They went on down the face of the giant, looming wall. Trehearne pointed suddenly. "Isn't that a ledge?"

The hard bright edge of the beam cut across a shelf of rock that jutted out halfway down the cliff. Quorn swung the skiff in closer. Something on the ledge glistened dully under the light. Quorn let the skiff drop with a sickening rush. Detail sprang clear—shattered rock, ancient magma, puddles of frozen air in the hollows. And among them an ovoid shape, symmetrical, smooth, giving back a metallic glint.

Edri said the name of Orthis, as though it were a prayer.


TWENTY

Quorn had set the skiff down on the ledge. They had scrambled into pressure suits. They had forgotten that they were already three-quarters dead. Awkward in the clumsy armor, stumbling on the jagged rock, slipping on the patches of frozen air, they clawed their way toward the goal they had crossed a Galaxy and gambled their lives to find. Above them the ghastly cliff leaned outward against nothingness, below them the abyss plunged down into the dead heart of a world. Beyond them was a spreading desolation, and in the black sky the awful rim of the Galaxy lay like a blazing sword of light.

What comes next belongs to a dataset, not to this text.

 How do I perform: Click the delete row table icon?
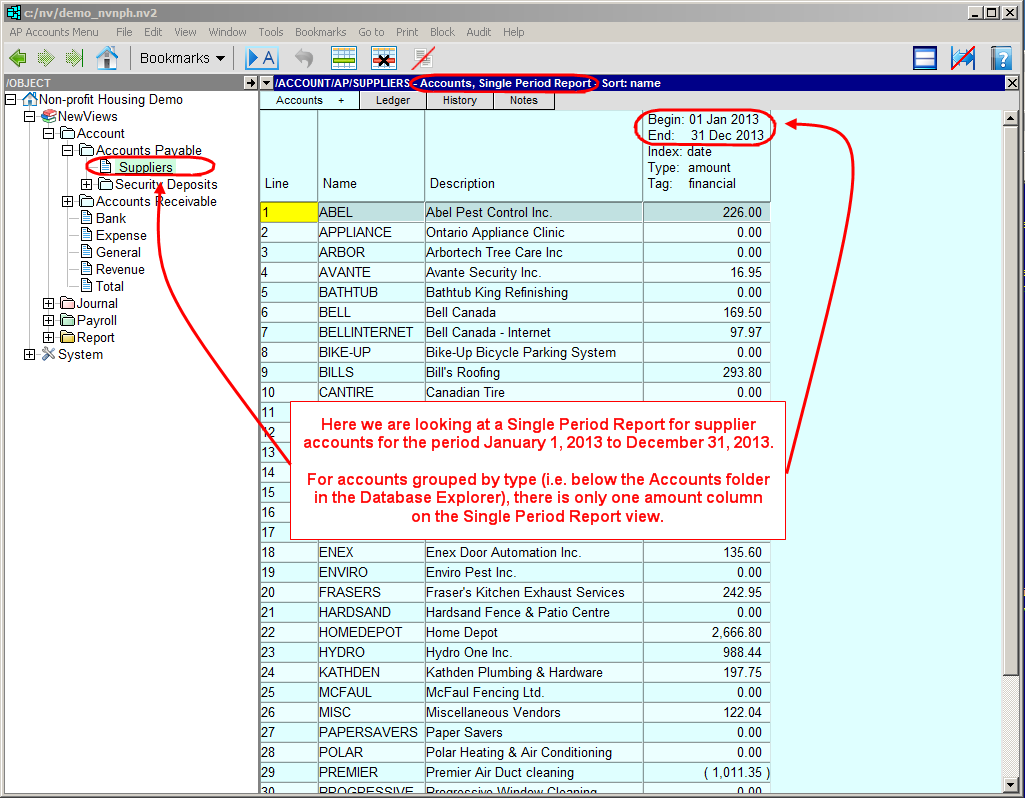coord(384,58)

Trehearne was aware of the silence. He had never been on an airless world before. He felt the impact as his metal boot struck against a shard of rock, but it made no sound. All he could hear was the harsh breathing of Quorn and Edri, transmitted to him by the helmet audio.

The ship of Orthis loomed before them, lightless, lifeless, cradled in the ashes of destruction. It had a look of patience. It had lain here for a thousand years, untouched by time or rust, entombed in silence and the endless night, eternal as the dead suns that rove forever in uncorrupting space. It seemed that it could wait until the end of the universe, cherishing its trust. Awe came upon Trehearne, and with it a kind of fear.

They found the lock port. It stood wide open, the valves still clean and shining. There could be no corrosion here, with every atom of air and moisture frozen in the purifying cold. The light of Trehearne's belt-lamp showed him, on the floor of the lock chamber, the scored marks of a man's boot. They might have been made only yesterday.

The three men paused outside that open port. They looked at each other through the glassite plates of their helmets, and their faces were strange. Then Trehearne stepped aside, and Quorn also. Edri bent his head. He moved forward to the port. Slowly, without sound, he clambered into the ship of Orthis.